Having a cyber incident response plan in healthcare is required under HIPAA, but not all incident response plans are created equal. A thorough incident response plan requires open communication between legal, IT, and security teams, along with an emphasis on identifying, tracking, and containing cyber threats. Additionally, incident response plans require practice and coordination.
“Table-top your incident response plan, and ensure that you are integrating the legal and the regulatory affairs stakeholders with the technical stakeholders so that the broader picture of risk, with respect to a cybersecurity incident, is being addressed in a coordinated fashion,” Brown said.
Tabletop exercises can help organizations prepare for cyber events in a low-stress environment so that they are better prepared in the event of an actual breach.

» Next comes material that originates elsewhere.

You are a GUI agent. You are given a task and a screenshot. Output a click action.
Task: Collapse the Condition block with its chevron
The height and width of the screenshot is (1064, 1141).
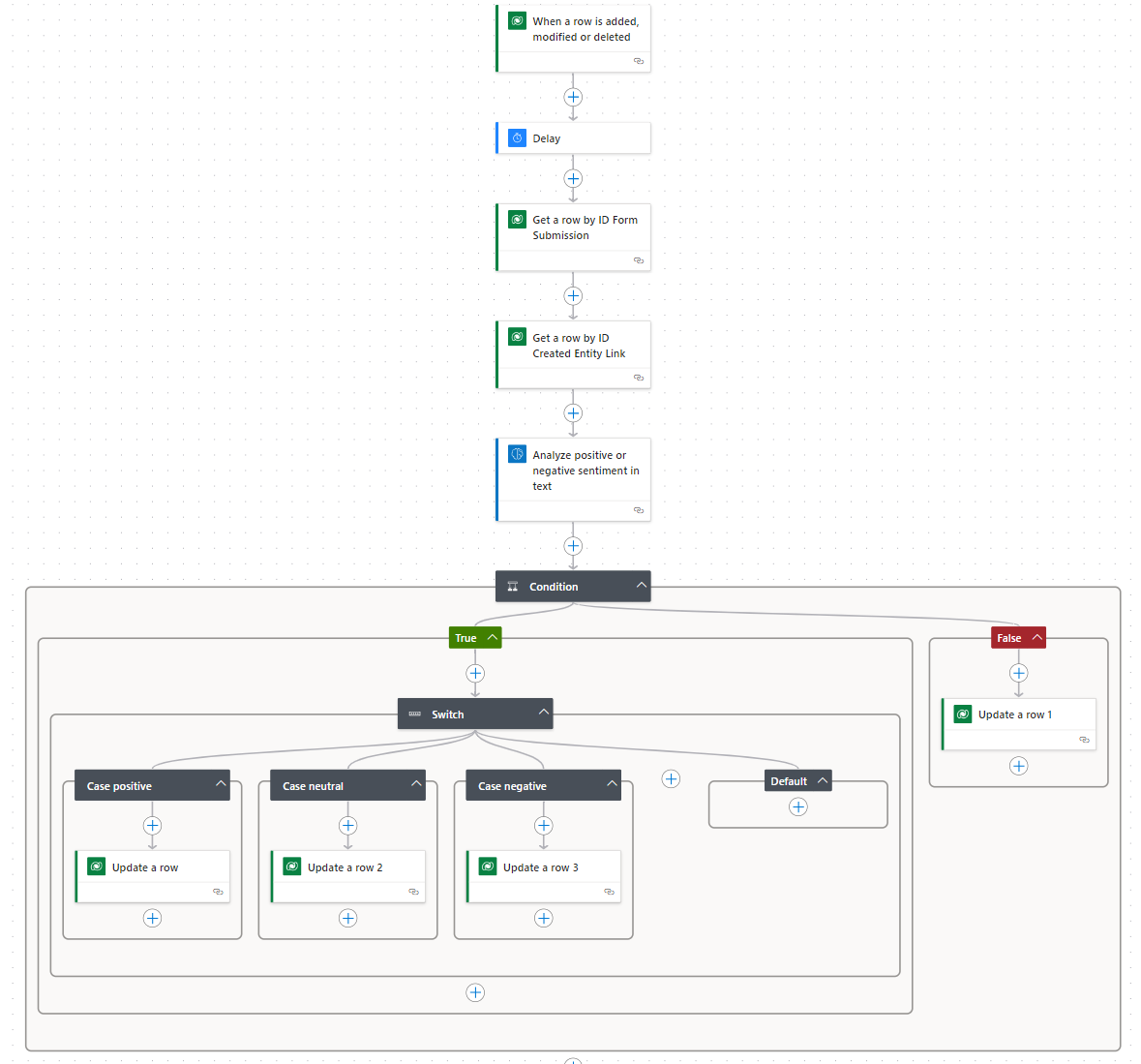[642, 585]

Collaborate Across Functions
“It's very important that information security professionals within the organization have a very good working relationship with the lawyers in the organization and the compliance folks in the organization,” Brown emphasized.
“If you just focus on containment and technical remediation, you might miss some deadlines or you might not anticipate certain risks. It may be that legal needs to bring in some specialists, such as forensic specialists under privilege, to help manage the legal risk, and timing is critical there.”
Fostering relationships between all relevant stakeholders is crucial to effective risk management. Data breaches are more than just cyber risks – they are also patient safety risks, business risks, operational risks, and legal and regulatory risks. With that in mind, all key stakeholders from across the organization should have a seat at the table.
“Yes, policies, procedures, and resources, from a technical perspective, are critical to success,” Brown acknowledged. “But true success often comes down to the people working well together and really shining as a team to crisis manage.”